BEGIN Entries shown
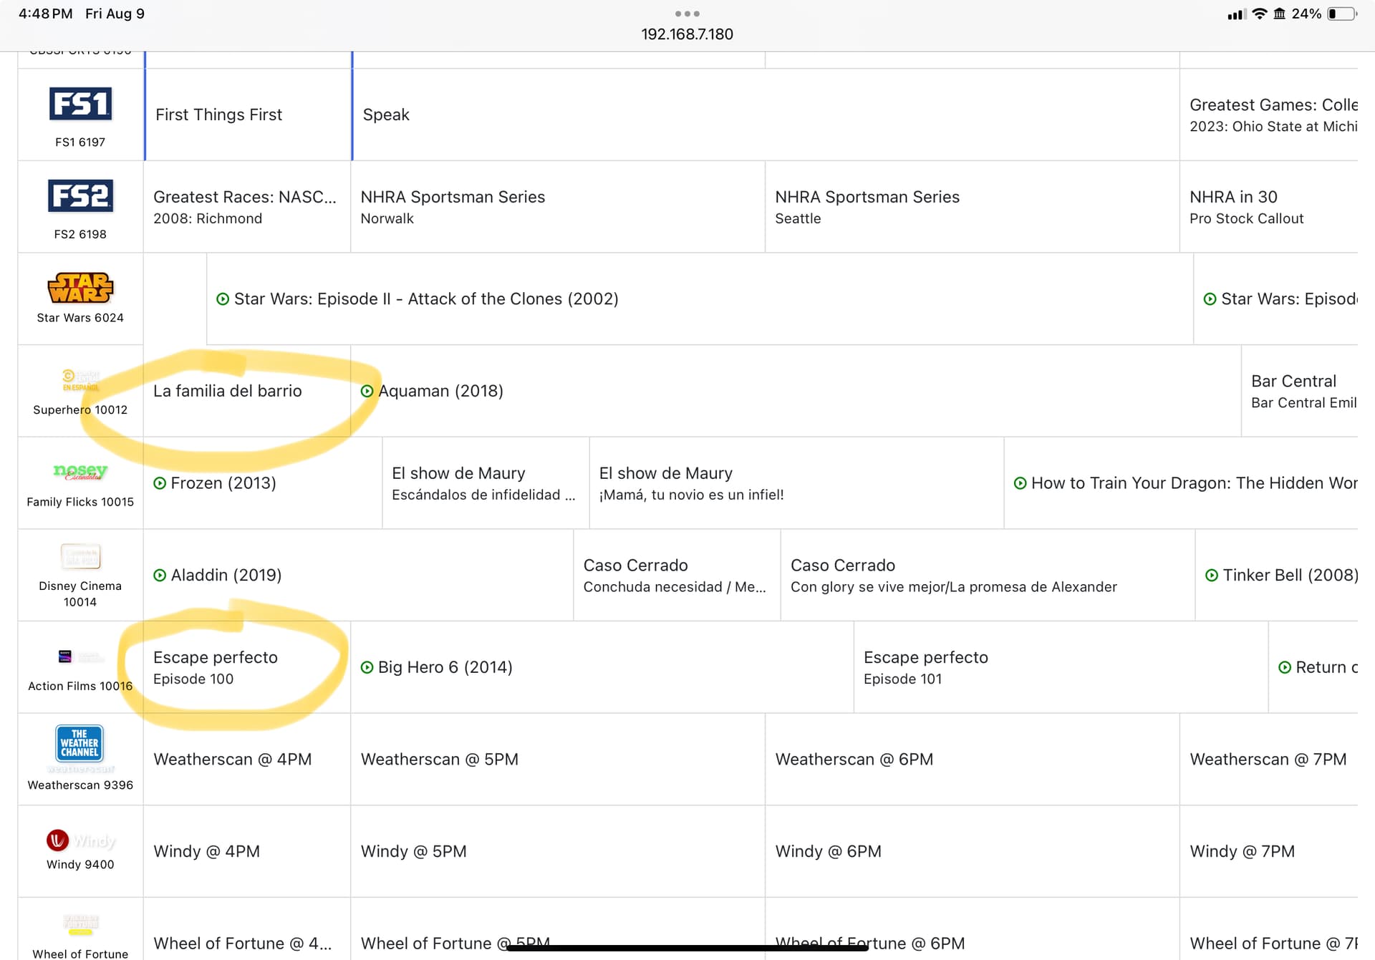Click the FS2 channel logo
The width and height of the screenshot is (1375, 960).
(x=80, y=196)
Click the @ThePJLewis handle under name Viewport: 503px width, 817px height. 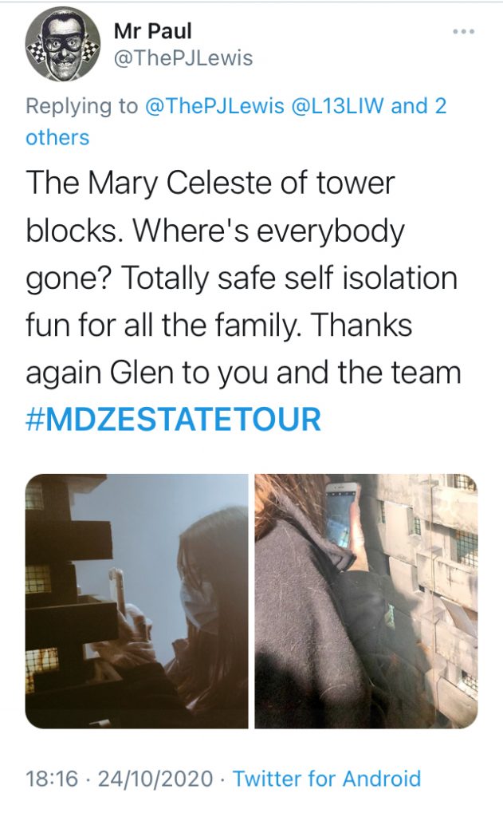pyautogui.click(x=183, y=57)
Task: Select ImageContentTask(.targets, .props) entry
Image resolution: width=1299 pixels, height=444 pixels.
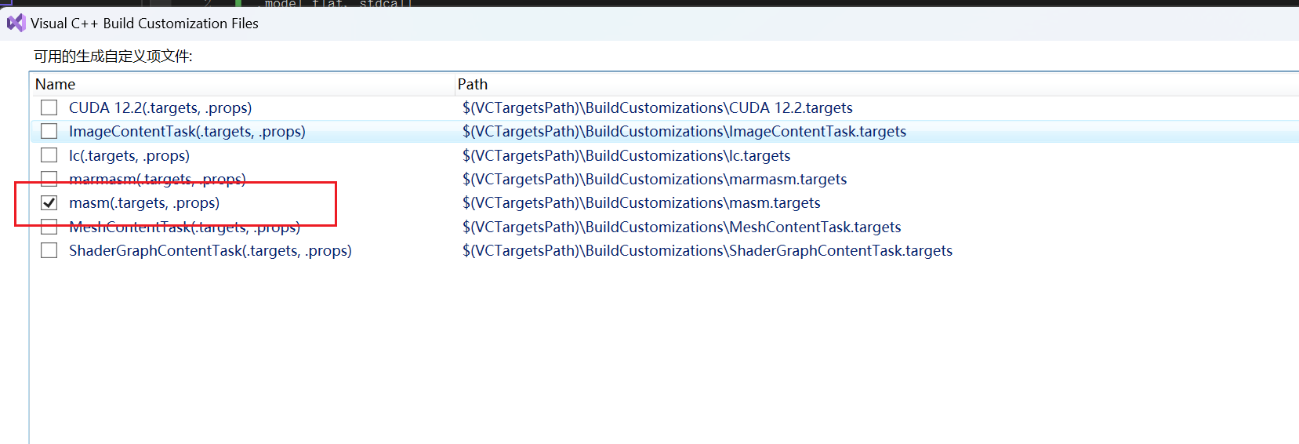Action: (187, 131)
END Entries shown
BEGIN Entries shown
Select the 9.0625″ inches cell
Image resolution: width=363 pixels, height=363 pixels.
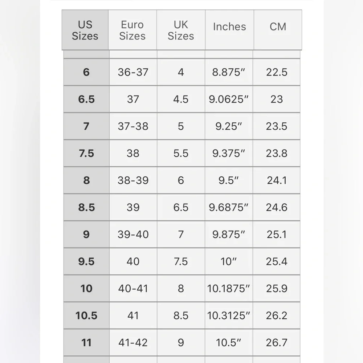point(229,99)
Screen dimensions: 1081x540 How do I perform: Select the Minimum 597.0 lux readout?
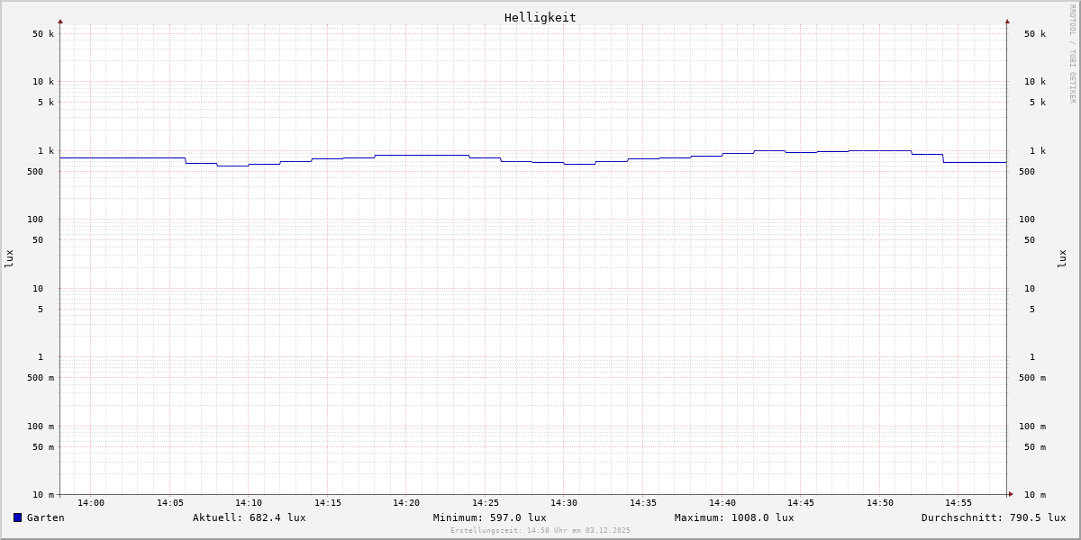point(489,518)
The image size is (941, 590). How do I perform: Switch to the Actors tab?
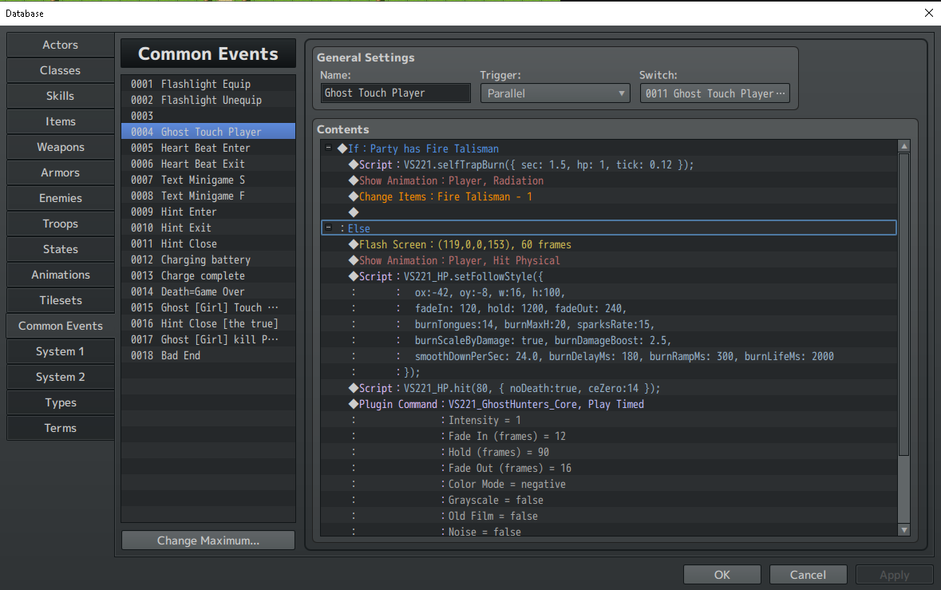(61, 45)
END Entries shown
BEGIN Entries shown
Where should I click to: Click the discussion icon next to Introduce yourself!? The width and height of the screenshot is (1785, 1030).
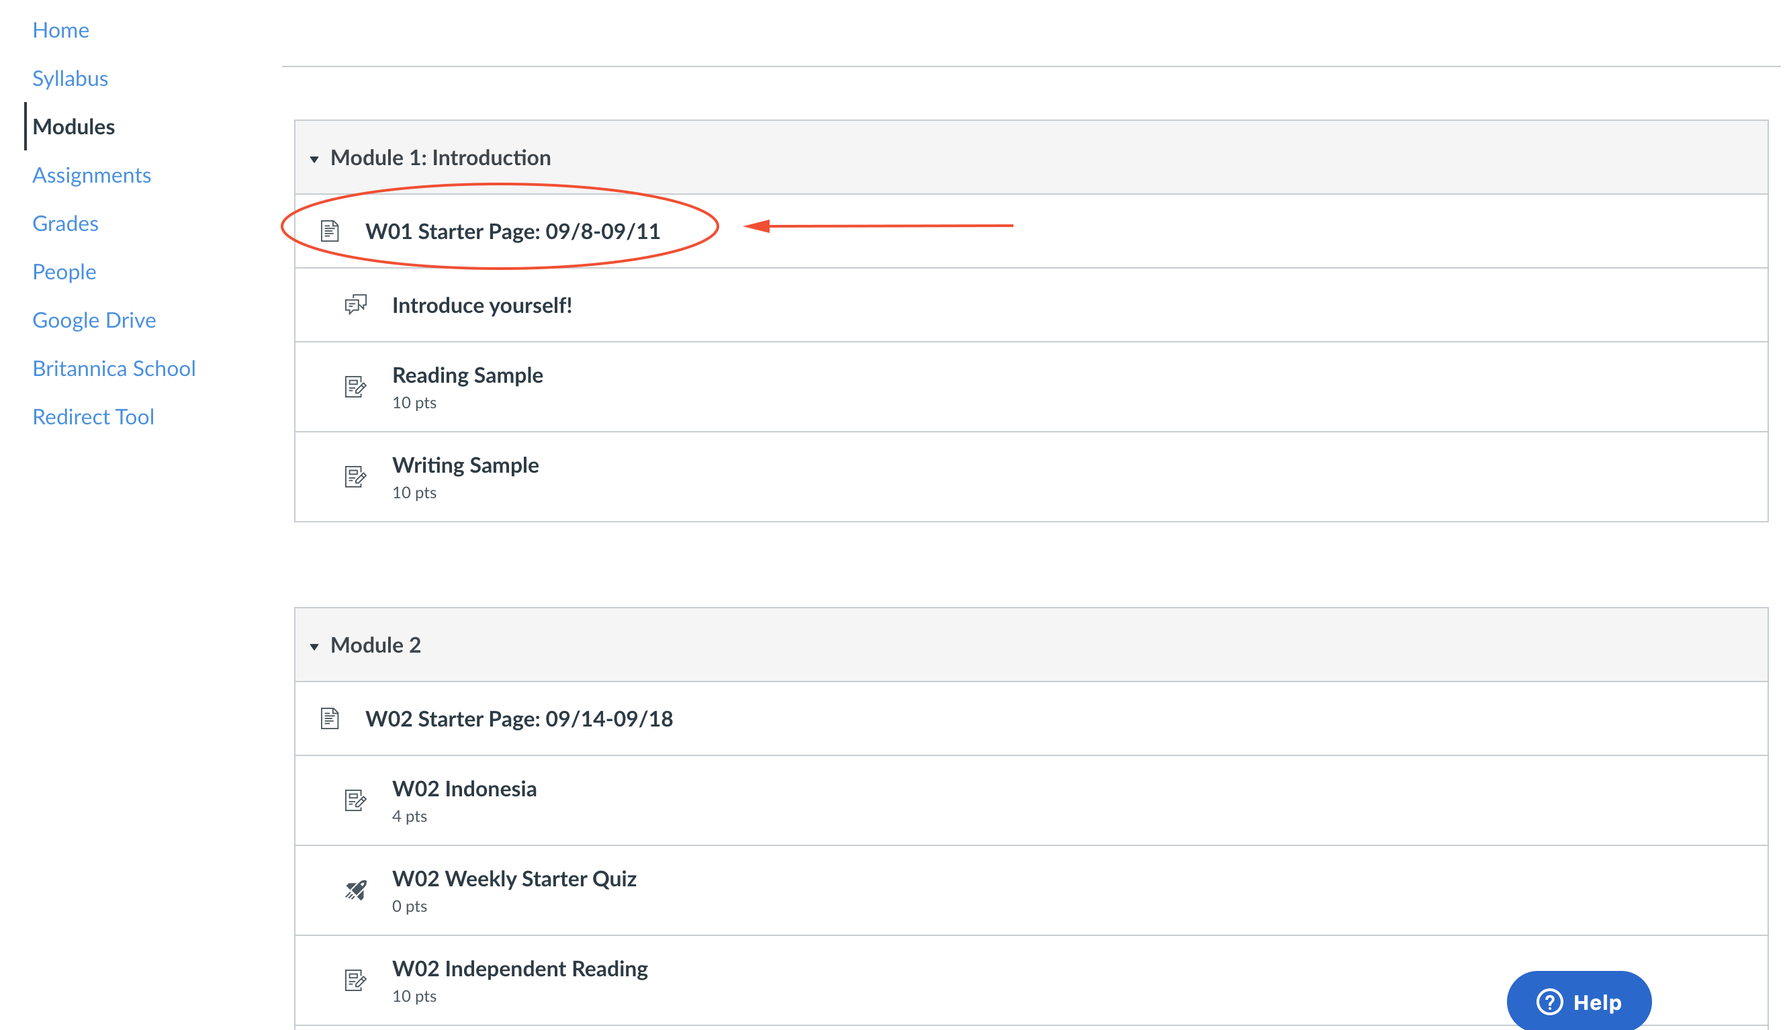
END Entries shown
From the records above, copy each line that contains the word "Select". Case counts.

◆ Solution to the exercise ◆
Task: Select ImageContentTask(.targets, .props) entry
Select the 9.0625″ inches cell
Screen dimensions: 1081x540 How do I perform: Select the Minimum 597.0 lux readout?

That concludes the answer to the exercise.